The Hanseatic League

Cities & ports of the Medieval confederation of merchant guilds

Exploring the Cities & Ports of the Hanseatic League

The Hanseatic League was a 14th to 17th century confederation of merchant guilds and their market towns. Founded towards the end of the 12th century by a small group of German towns on the Baltic Sea, the league went on to include some two hundred towns and dominate maritime trade in northern Europe for around four hundred years. Ports and cities in the league stretched from, what was then, Prussia in the east to England in the west, present day Bergen (Norway) in the north to Krakow (Poland) in the south.

The name Hanse or Hansa was the Middle Low German word for a convoy, which is how bands of merchants travelled between cities and ports by land and sea – largely because of the risk of piracy on the seas. The Hanseatic League was founded as a union of a few north German towns to protect their guilds’ economic interests and improve trading conditions.
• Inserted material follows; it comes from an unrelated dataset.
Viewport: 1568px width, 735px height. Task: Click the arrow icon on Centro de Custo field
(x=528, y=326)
Also to establish diplomatic ties and privileges along the trade routes merchants established with foreign trading posts (known as Kontors). Although Hanseatic cities had their own legal system and maintained their own armies for mutual protection and aid, they were not a Medieval state.
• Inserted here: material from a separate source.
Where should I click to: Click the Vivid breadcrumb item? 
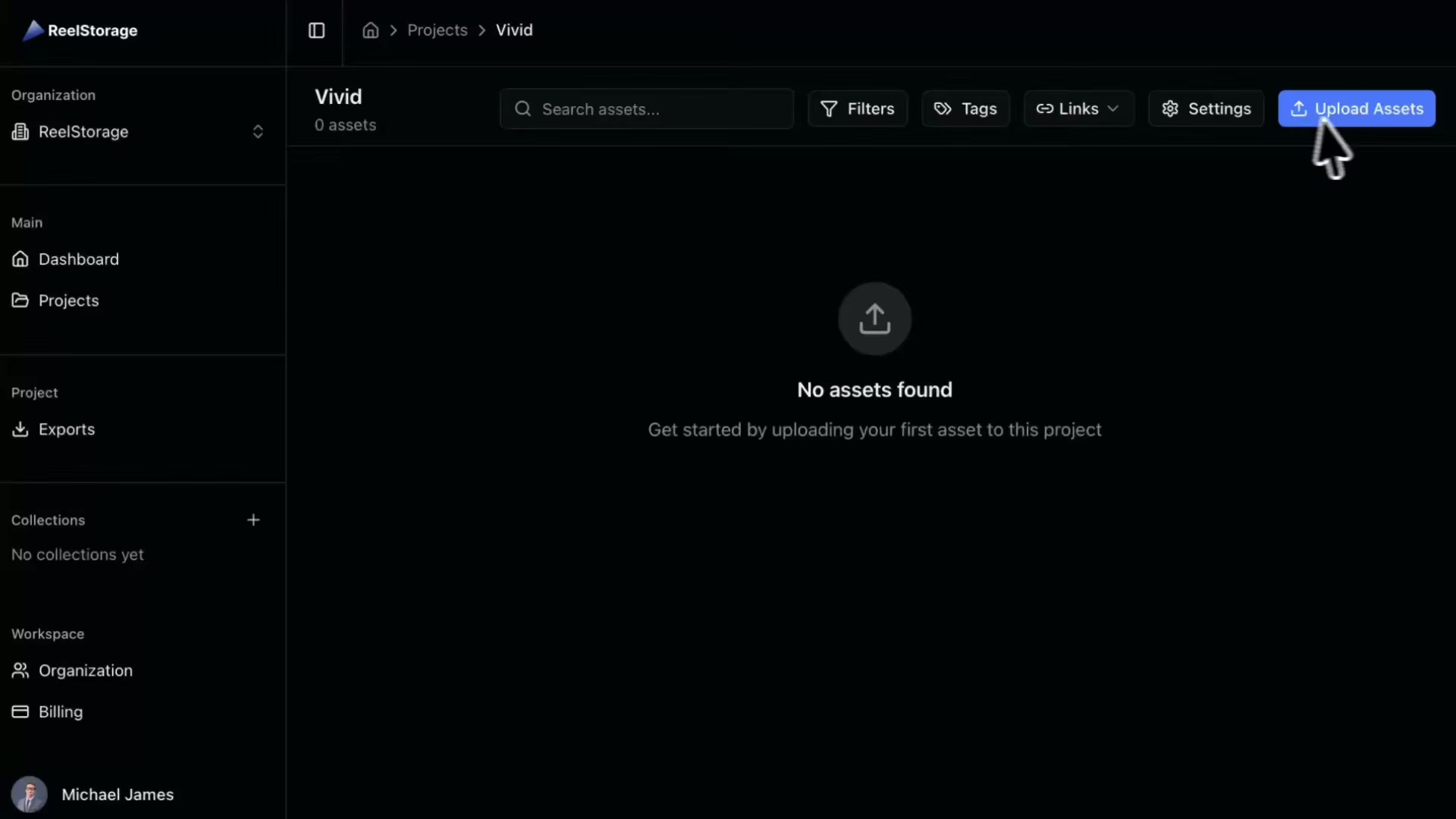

Many warehouses and other trade-related buildings used by the Hansa merchants survive in a number of former Hanseatic cities and kontors. This trade and maritime heritage is often promoted by tourist boards and historical associations. Many destinations have Hansa museums, historical trails and some even host a programme of events throughout the year commemorating significant historical dates in the history of the Hanseatic League.

Map of cities and trading posts in the Hanseatic League. Cities are grouped by Quarter: cities that were in the Wendish and Pomeranian Quarter are marked with red pins, Saxon, Thuringian and Brandenburg Quarter cities with light blue pins, Prussian, Livonian and Swedish (Baltic) Quarter cities with purple pins, and Rhine-Westphalian, Netherlands and Flanders (Westphalian) with pink pins. Foreign trading posts, or Kontors, are marked with yellow pins.

Hanseatic Kontors in England

King’s Lynn, Norfolk

During the 1100s King’s Lynn was fast becoming one of the most important port towns in Medieval England. The town’s location on the east coast, with access to an extensive system of inland waterways made it a very attractive port for merchant traders from Europe, including ships coming from cities within the Hanseatic League. Hanse House is the only surviving Hanseatic building in England. Kings Lynn was a Kontor, and the League acquired and developed the site in the late 1470s. It was here that German merchants had their offices and lodgings, shops and warehouses. Today visitors can enjoy a self guided trail of Hanseatic King’s Lynn.

Hanse House in King's Lynn, Norfolk.
Steelyard, London

The London Kontor, known as Steelyard, was the headquarters of the Hanseatic League in London, and once the largest Medieval trading post in Britain. A typical Hanseatic trading post, this was a private, walled community with warehouses on the river, a weighing house, counting houses, a chapel and residential quarters. No remains can be seen, but it was on the north bank of the Thames near Tower Bridge. Today, this is the site of Canon Street Station and a nightclub, ‘The Steel Yard’. During maintenance work at the station in 1988 archaeologists uncovered remains – some of which are on display in the Museum of London.

Siegburg drinking jug in the Museum of London.




The gabled roof of the town hall in Lübeck, the leading city of the Hanseatic League.